Collected data entries:

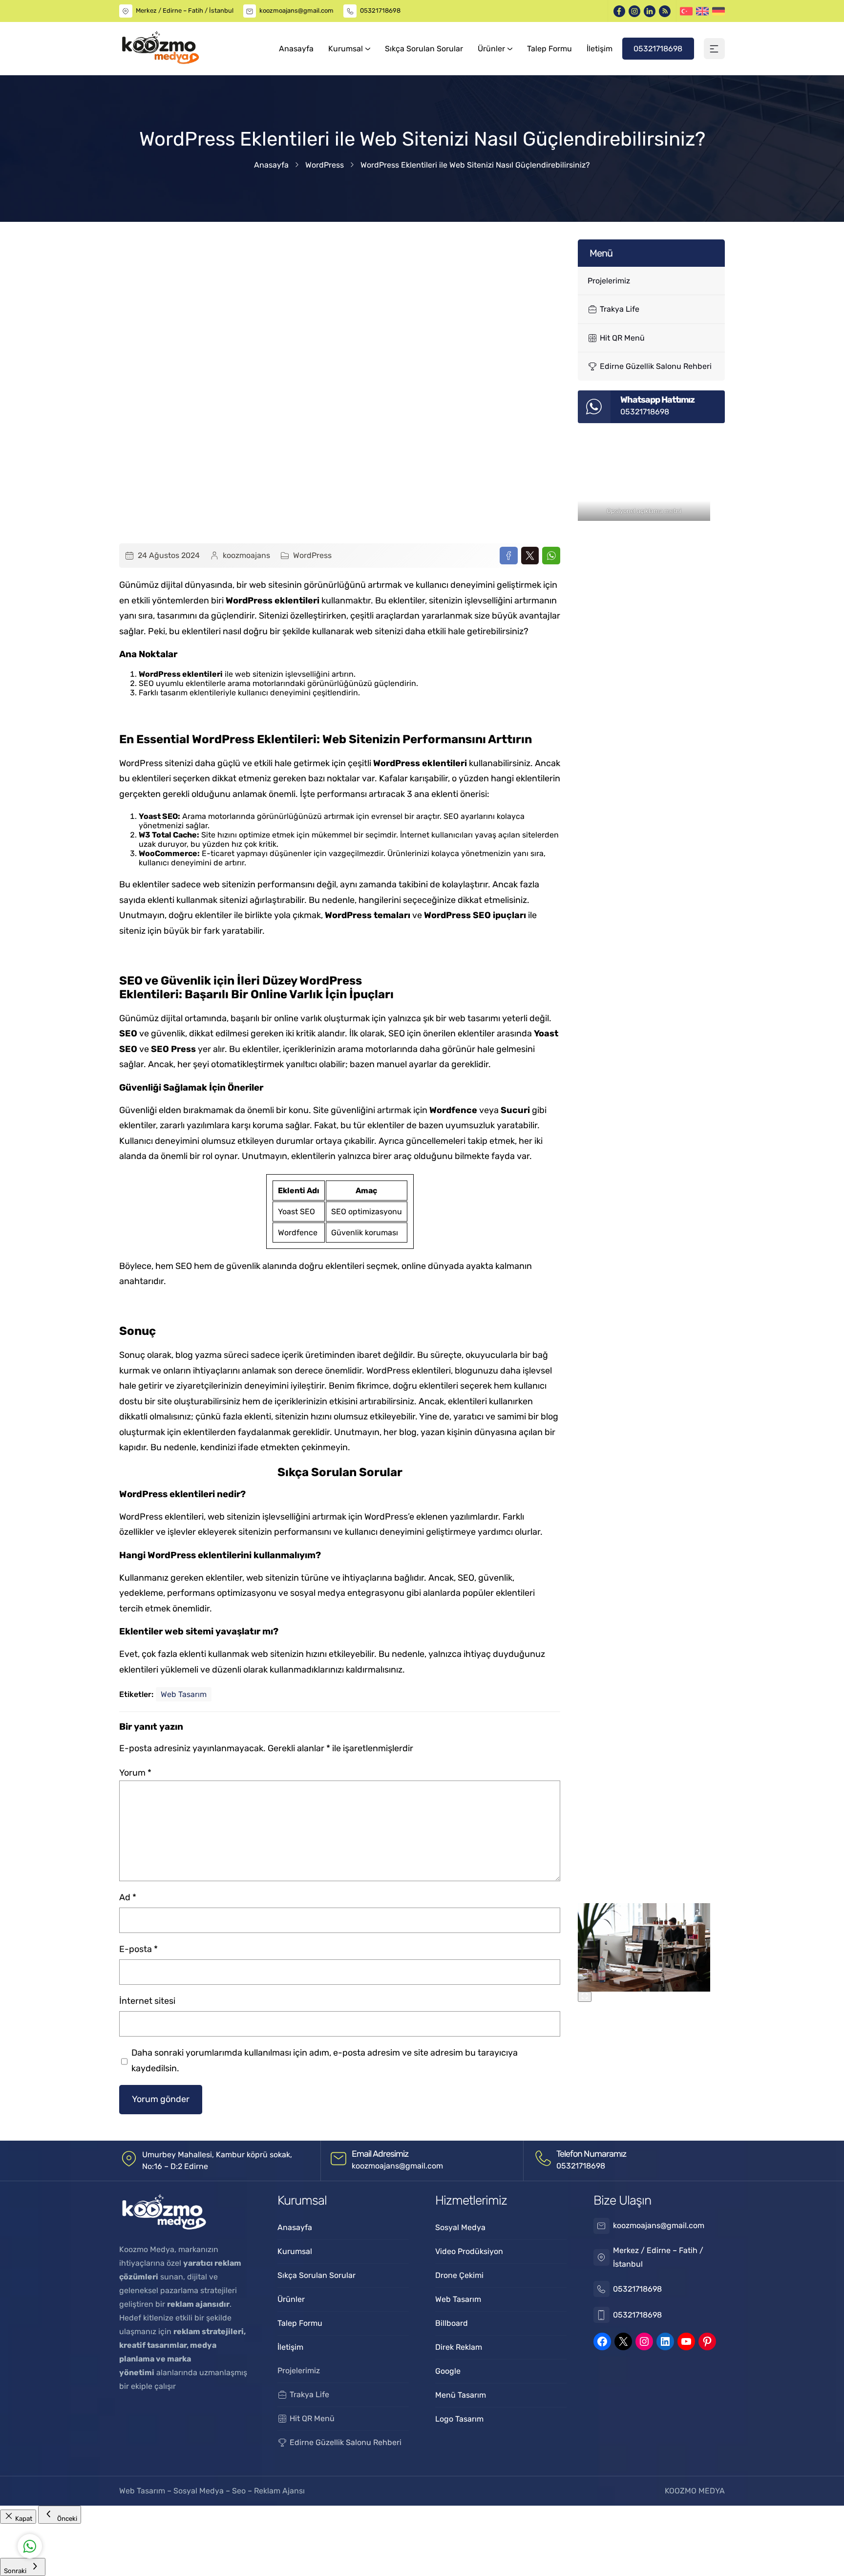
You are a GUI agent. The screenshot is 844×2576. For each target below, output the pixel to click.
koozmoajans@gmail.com (296, 10)
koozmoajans (246, 555)
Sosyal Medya (199, 2490)
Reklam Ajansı (279, 2490)
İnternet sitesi (147, 2001)
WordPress (324, 165)
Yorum (135, 1772)
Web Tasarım (184, 1694)
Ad (127, 1897)
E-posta (138, 1949)
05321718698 (380, 10)
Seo (239, 2490)
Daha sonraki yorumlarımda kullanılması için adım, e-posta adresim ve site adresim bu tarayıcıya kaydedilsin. (324, 2060)
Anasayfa (271, 165)
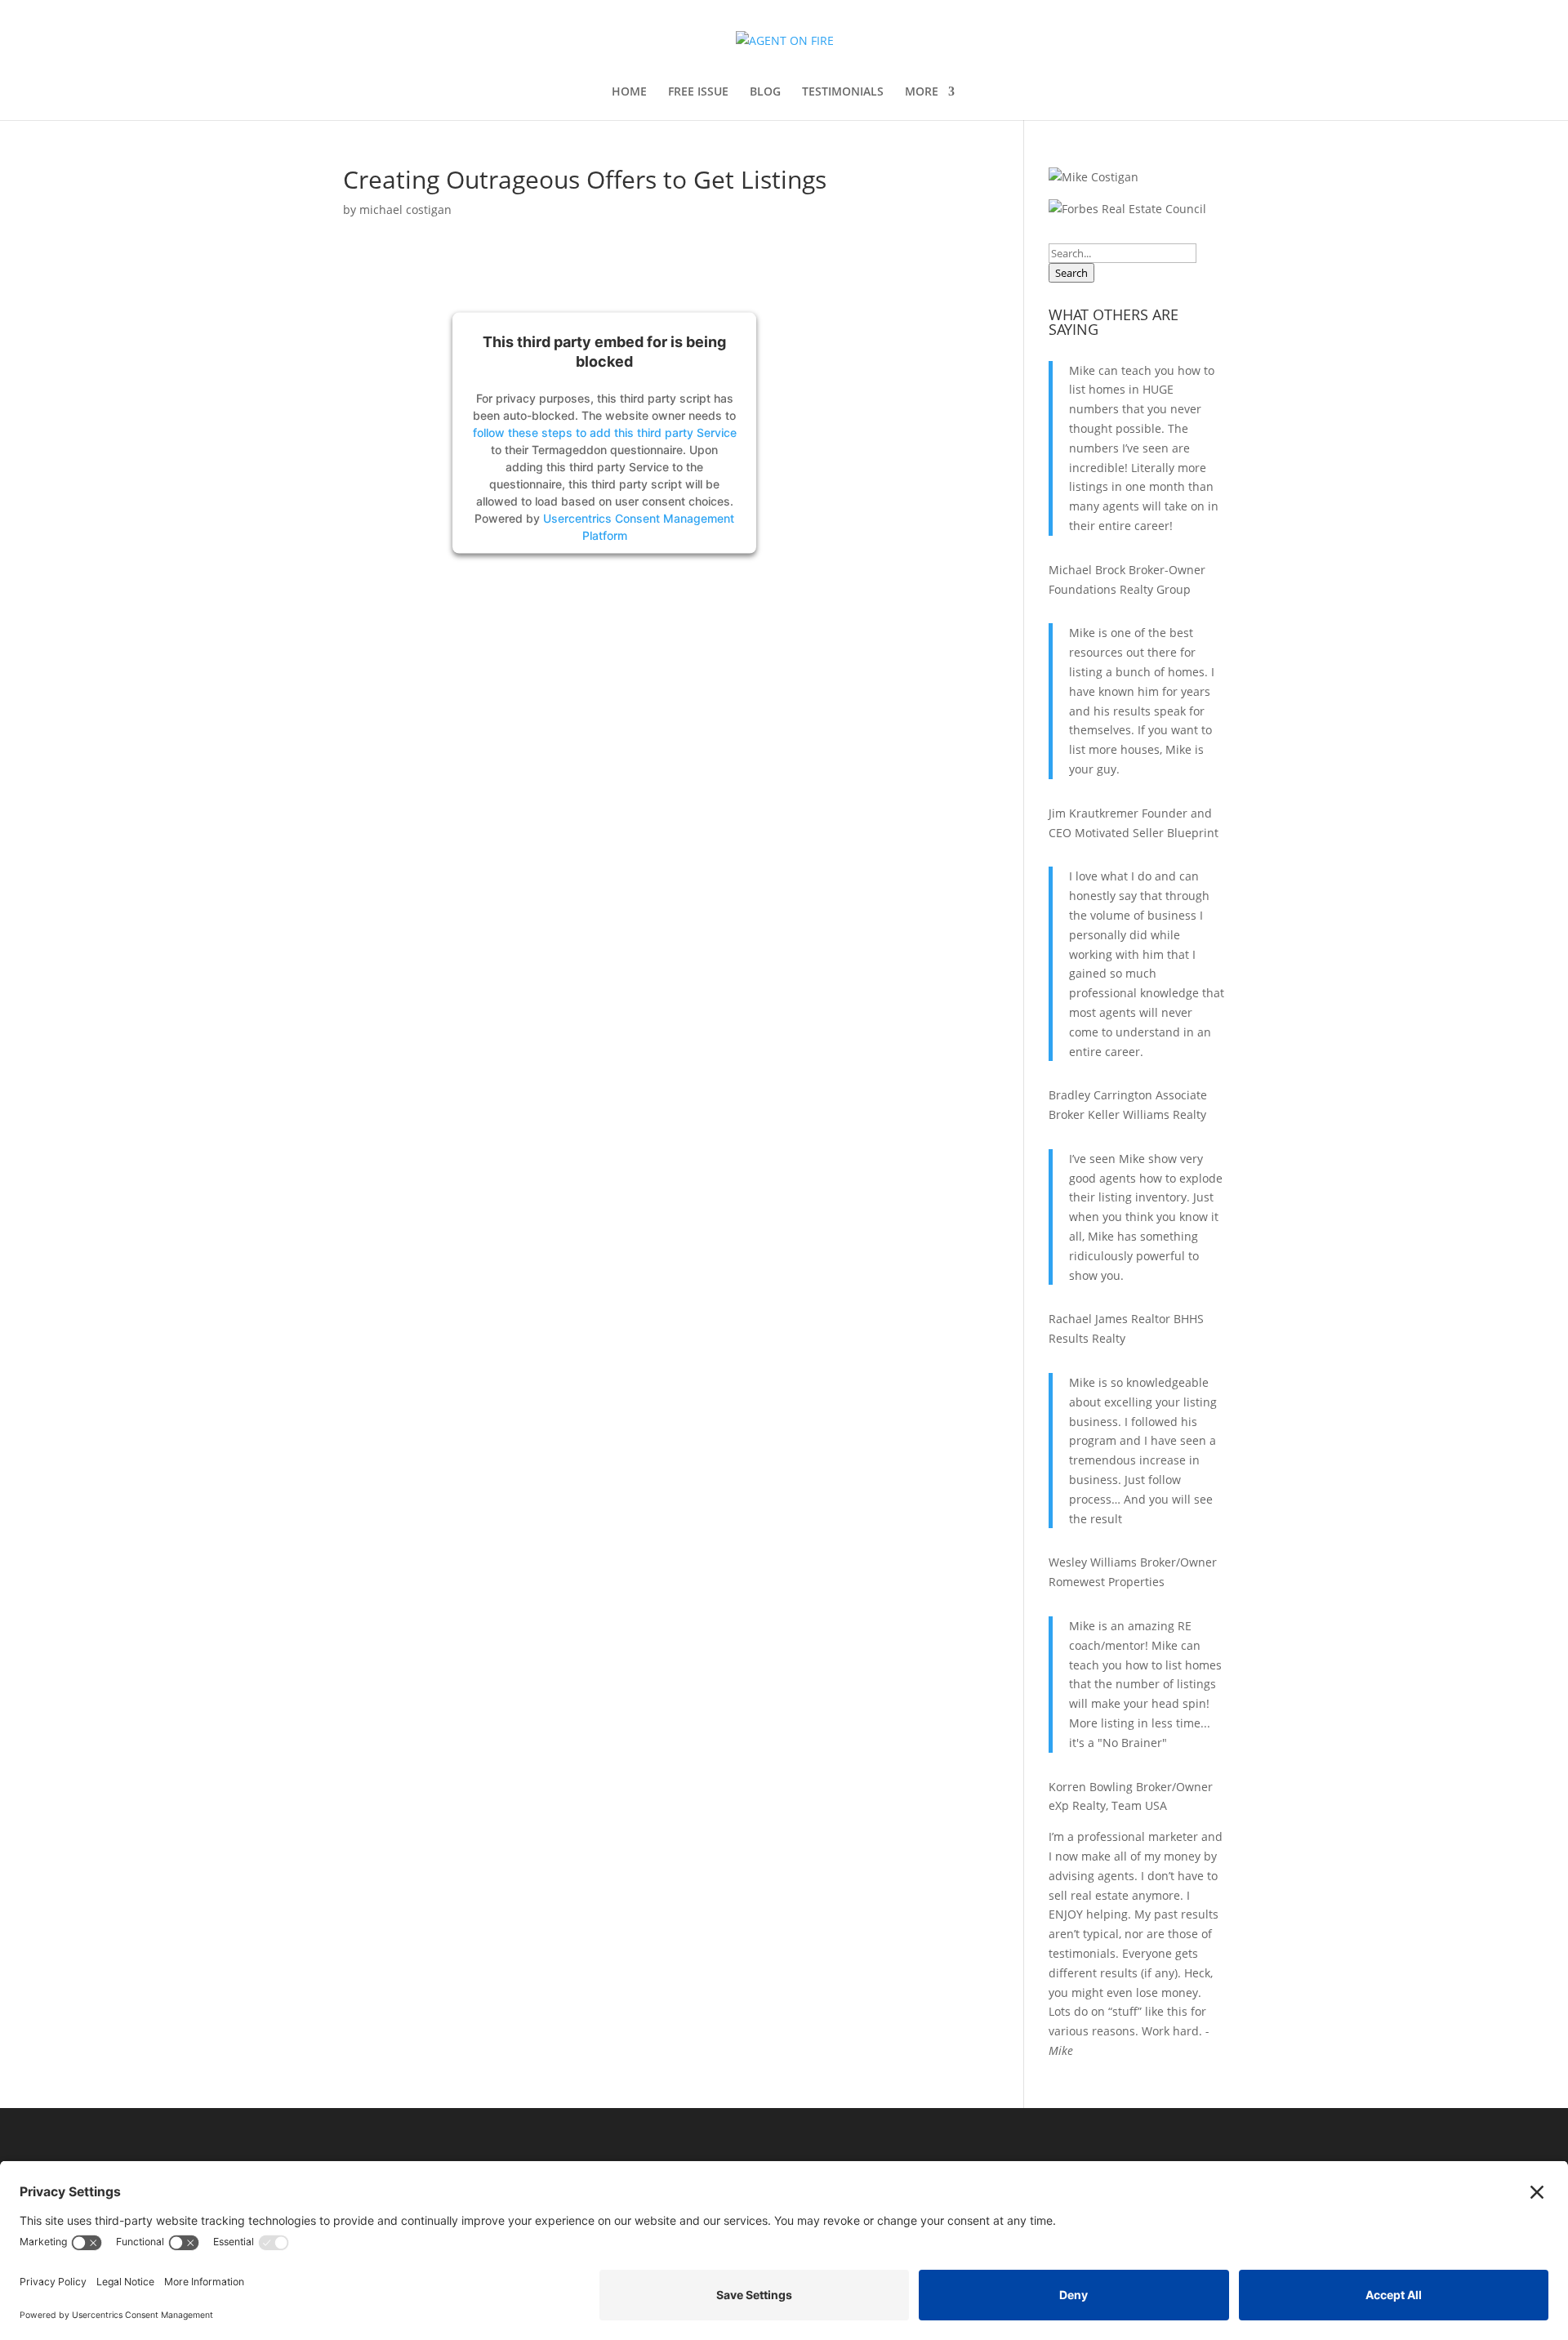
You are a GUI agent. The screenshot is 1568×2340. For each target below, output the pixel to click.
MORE (921, 92)
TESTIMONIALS (843, 92)
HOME (629, 92)
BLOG (765, 92)
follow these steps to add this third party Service (605, 432)
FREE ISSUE (698, 92)
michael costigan (405, 209)
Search (1071, 272)
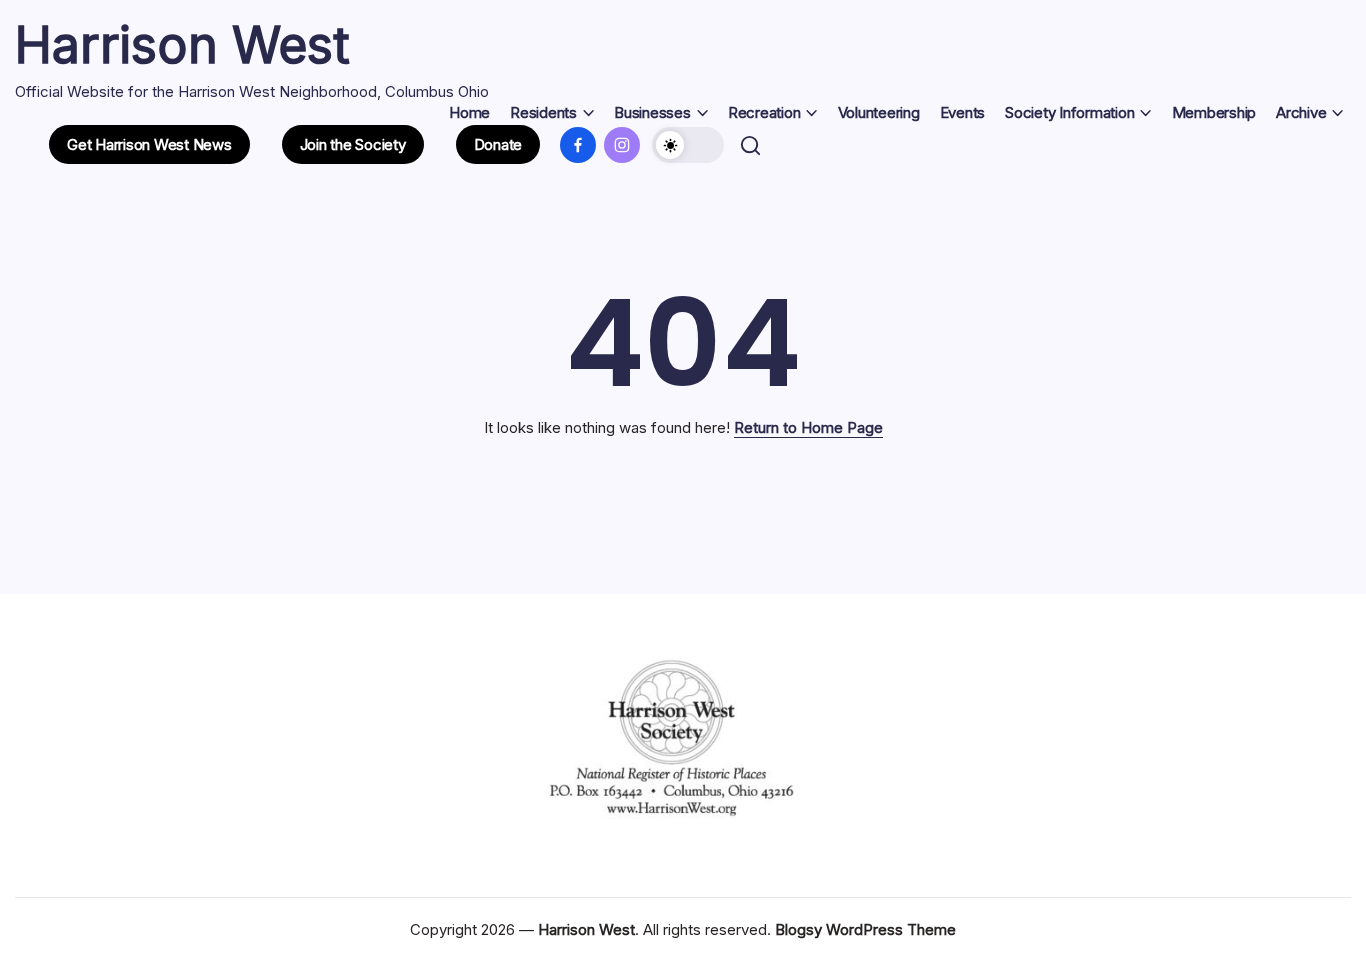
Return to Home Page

To do:
With the pictures removed, return the data above word for word.

Reply to the exercise:
You are a GUI agent. The screenshot is 844×2576. For each target below, output the pixel to click.
koozmoajans@gmail.com (296, 10)
koozmoajans (246, 555)
Sosyal Medya (199, 2490)
Reklam Ajansı (279, 2490)
İnternet sitesi (147, 2001)
WordPress (324, 165)
Yorum (135, 1772)
Web Tasarım (184, 1694)
Ad (127, 1897)
E-posta (138, 1949)
05321718698 (380, 10)
Seo (239, 2490)
Daha sonraki yorumlarımda kullanılması için adım, e-posta adresim ve site adresim bu tarayıcıya kaydedilsin. (324, 2060)
Anasayfa (271, 165)
You are a GUI agent. The screenshot is 1568×2340. For each target below, output the pixel to click.
MORE (921, 92)
TESTIMONIALS (843, 92)
HOME (629, 92)
BLOG (765, 92)
follow these steps to add this third party Service (605, 432)
FREE ISSUE (698, 92)
michael costigan (405, 209)
Search (1071, 272)
Return to Home Page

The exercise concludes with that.